As noções de corpo e afeto nos pensamentos de Spinoza e Winnicott

97 Revista Trágica: estudos de filosofia da imanência, Rio de Janeiro, v. 11, nº 1, p. 94-108, 2018.

O movimento interno do corpo e o nexo interno das ideias na mente constituem

a essência do homem, aquilo que Spinoza chamou de conatus, esforço para perseverar

na existência - ou para permanecer no próprio ser, como veremos em Winnicott -

potência para vencer os obstáculos exteriores à existência, poder de se expandir e de se

realizar plenamente. O mundo exterior aparece então como um conjunto de causas que

podem aumentar ou diminuir o poder do conatus de cada um. A ação consiste em

apropriar-se de todas as causas exteriores que aumentam o poder do conatus; a paixão,

em deixar-se vencer por todas aquelas causas externas que diminuem o seu poder.
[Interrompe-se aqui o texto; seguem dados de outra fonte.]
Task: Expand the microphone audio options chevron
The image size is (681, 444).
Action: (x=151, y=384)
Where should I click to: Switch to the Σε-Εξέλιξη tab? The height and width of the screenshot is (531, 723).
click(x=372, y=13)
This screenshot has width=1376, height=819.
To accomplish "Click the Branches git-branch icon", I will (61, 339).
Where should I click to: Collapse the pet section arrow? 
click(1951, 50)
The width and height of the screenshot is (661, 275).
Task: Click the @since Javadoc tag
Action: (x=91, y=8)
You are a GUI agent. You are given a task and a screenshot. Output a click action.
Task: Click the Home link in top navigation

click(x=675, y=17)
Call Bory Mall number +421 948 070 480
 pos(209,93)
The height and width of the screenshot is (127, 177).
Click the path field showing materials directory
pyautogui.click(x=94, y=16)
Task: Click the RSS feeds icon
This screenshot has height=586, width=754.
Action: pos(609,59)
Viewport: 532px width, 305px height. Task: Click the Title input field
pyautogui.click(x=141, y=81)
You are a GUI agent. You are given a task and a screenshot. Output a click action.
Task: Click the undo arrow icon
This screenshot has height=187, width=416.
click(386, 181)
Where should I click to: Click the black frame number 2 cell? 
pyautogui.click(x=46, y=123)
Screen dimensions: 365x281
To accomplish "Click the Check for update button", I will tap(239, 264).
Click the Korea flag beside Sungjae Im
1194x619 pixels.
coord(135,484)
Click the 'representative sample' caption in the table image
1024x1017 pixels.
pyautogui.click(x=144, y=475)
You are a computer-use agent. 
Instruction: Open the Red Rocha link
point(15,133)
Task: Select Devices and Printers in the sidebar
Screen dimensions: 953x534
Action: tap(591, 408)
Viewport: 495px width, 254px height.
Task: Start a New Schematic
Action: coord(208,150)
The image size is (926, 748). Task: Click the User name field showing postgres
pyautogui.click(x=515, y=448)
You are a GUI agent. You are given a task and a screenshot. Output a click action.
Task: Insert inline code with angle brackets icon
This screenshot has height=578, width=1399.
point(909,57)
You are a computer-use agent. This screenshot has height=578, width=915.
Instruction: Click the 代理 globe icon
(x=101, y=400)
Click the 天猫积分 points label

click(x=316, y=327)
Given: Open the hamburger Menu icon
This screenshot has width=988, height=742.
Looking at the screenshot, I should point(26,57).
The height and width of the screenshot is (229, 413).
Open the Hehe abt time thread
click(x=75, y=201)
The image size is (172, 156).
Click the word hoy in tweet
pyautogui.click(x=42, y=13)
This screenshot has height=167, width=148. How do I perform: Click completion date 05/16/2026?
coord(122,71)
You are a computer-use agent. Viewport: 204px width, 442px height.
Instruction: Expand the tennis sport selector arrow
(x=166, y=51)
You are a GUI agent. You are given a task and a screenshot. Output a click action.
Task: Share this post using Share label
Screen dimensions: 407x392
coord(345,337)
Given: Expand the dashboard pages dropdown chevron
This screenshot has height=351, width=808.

Segundo Marilena Chauí, por essência o corpo espinosista é relacional:

constituído por relações internas e externas com outros corpos e por afecções, ou seja,

“pela capacidade de afetar outros corpos e de ser afetado por eles sem se destruir, o

corpo se regenera com eles, assim como lhes dá uma maior capacidade vital”1.

Concebido nestes termos, ou seja, como um sistema complexo de movimentos externos

e internos, ele pressupõe e põe a intercorporeidade como originária. Para Spinoza,

portanto, o corpo é uma individualidade dinâmica e intercorpórea. Os corpos são forças

que não se definem apenas por seus encontros e choques ao acaso, mas por relações e

processos de composição e decomposição de acordo uma maior ou menor

conveniência2.

Na quarta parte da Ética, Spinoza afirma que o corpo precisa de uma alimentação

variada e de exercícios diversos para estar plenamente apto a cumprir tudo o que

concerne a sua natureza. Ele não deve se restringir apenas à repetição das mesmas

atividades, pois, neste caso, “o desenvolvimento de suas aptidões seria desigual,

conduziria à hipertrofia de algumas de suas partes em detrimento do todo, o que se faria

acompanhar de uma atrofia mental em função da exposição excessiva a ideias fixas ou

afetos renitentes”3. Nestes termos, a igualdade entre a potência de agir do corpo e a

potência de pensar da mente manifesta antes de tudo uma igualdade de aptidões para

exprimir toda a diversidade contida na natureza de cada indivíduo.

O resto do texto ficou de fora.